Gentoo Archives: gentoo-user

From: Alan McKinnon <alan.mckinnon@×××××.com>
To: gentoo-user@l.g.o
Subject: Re: [gentoo-user] Re: Manual pages (man pages) have ESC all through them when having used sudo.
Date: Sun, 28 Feb 2010 22:04:27
Message-Id: 201002282339.44291.alan.mckinnon@gmail.com
In Reply to: Re: [gentoo-user] Re: Manual pages (man pages) have ESC all through them when having used sudo. by ubiquitous1980
1 On Sunday 28 February 2010 07:06:43 ubiquitous1980 wrote:
2 > Nikos Chantziaras wrote:
3 > > On 02/28/2010 05:57 AM, ubiquitous1980 wrote:
4 > >> If I have logged in through sudo such as $ sudo su, when I then use man
5 > >> pages, they are covered in "ESC". This does not occur when using normal
6 > >> user accounts or the root account through su. Wondering what is going
7 > >> on. Thanks.
8 > >
9 > > Some ENV variables are unset by sudo.
10 > >
11 > > But anyway, "sudo su" makes zero sense :P
12 >
13 > sudo su makes sense if you want to use the root account while having the
14 > root account locked. Some, like Ubuntu, do it for security reasons.
15 > Not sure if they are valid, but I thought I would put this little
16 > problem out there for someone to make comment on.
17
18 I use "sudo su" a lot,a nd make it available to other root users on my
19 servers. It all makes perfect sense it the context of:
20
21 1. The password for the root account is secret. Changing it is a real ball-
22 ache, something not undertaken lightly.
23 2. The password is know to very very few persons, and ideally would be kept in
24 a locked safe needing signed CTO approval to open it.
25 3. I have a provisioning system that deploys user, their keys and password
26 hashes.
27 4. The person running "sudo su" is authorized to do so, so he gets root.
28 There's an audit trail too as not just anyone can get to my remote sysloggers.

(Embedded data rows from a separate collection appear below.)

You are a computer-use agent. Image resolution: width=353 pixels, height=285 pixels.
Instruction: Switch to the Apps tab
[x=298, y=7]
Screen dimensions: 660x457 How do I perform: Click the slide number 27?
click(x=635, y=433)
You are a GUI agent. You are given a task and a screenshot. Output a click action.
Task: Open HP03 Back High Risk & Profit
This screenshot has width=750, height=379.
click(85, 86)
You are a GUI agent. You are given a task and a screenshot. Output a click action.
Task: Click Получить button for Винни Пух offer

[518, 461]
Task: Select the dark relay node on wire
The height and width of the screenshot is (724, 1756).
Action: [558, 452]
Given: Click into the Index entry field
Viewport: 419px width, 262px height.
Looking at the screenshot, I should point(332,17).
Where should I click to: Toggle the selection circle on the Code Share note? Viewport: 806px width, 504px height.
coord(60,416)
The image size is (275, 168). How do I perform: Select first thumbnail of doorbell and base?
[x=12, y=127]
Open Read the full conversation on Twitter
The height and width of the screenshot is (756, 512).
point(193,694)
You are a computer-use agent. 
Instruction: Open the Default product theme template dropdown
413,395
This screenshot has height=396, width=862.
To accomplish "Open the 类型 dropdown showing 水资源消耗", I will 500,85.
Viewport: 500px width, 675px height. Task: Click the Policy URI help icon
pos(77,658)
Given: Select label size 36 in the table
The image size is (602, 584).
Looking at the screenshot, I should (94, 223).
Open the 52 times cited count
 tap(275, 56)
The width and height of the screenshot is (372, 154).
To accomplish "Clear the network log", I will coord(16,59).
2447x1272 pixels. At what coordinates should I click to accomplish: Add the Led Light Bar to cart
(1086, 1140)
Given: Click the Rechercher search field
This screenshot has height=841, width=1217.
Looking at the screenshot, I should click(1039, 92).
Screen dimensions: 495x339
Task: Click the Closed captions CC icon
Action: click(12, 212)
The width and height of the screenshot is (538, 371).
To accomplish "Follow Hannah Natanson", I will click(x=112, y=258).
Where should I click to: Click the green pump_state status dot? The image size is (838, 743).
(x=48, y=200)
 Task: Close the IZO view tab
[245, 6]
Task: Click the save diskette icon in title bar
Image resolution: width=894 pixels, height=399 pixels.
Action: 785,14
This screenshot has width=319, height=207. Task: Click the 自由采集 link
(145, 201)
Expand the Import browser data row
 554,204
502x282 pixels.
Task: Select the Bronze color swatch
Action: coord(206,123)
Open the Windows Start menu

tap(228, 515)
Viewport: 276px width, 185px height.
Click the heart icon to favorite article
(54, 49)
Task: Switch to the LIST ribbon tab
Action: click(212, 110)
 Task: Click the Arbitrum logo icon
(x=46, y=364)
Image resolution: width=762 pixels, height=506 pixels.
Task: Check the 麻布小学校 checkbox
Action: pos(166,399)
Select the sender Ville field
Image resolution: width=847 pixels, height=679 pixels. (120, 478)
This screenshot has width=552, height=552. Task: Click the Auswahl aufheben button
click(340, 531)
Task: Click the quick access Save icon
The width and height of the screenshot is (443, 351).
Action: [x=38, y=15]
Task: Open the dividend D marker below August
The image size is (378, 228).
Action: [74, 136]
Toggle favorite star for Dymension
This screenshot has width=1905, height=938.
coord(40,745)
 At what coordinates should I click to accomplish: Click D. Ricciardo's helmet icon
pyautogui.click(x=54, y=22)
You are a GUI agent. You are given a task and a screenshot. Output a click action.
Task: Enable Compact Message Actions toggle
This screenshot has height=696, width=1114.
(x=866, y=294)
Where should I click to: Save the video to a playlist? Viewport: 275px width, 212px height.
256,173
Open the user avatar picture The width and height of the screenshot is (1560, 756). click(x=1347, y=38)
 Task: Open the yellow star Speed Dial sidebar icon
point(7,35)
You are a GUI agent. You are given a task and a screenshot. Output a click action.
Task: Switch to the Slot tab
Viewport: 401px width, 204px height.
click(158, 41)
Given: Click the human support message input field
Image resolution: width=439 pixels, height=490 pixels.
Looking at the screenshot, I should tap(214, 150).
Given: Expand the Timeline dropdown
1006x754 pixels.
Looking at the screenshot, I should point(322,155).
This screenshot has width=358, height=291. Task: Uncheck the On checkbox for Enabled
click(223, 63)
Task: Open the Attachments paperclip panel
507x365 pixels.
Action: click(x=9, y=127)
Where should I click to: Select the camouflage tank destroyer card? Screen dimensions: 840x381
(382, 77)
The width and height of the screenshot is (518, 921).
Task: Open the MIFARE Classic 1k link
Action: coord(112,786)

29 5. When someone leaves, in the old days we had to manually change 100+ root
30 passwords, and of course always forget at least one. Now I run one command on
31 my user provisioning system and within 30 minutes that person's access is
32 gone, and I can guarantee a) it's gone everywhere b) there are no back doors
33 6. Not all OSes out there support sudo -i
34
35 So in the context of multi-admin servers, sudo su (or sudo -i if you will)
36 make perfect sense, and su far less so.
37
38
39 --
40 alan dot mckinnon at gmail dot com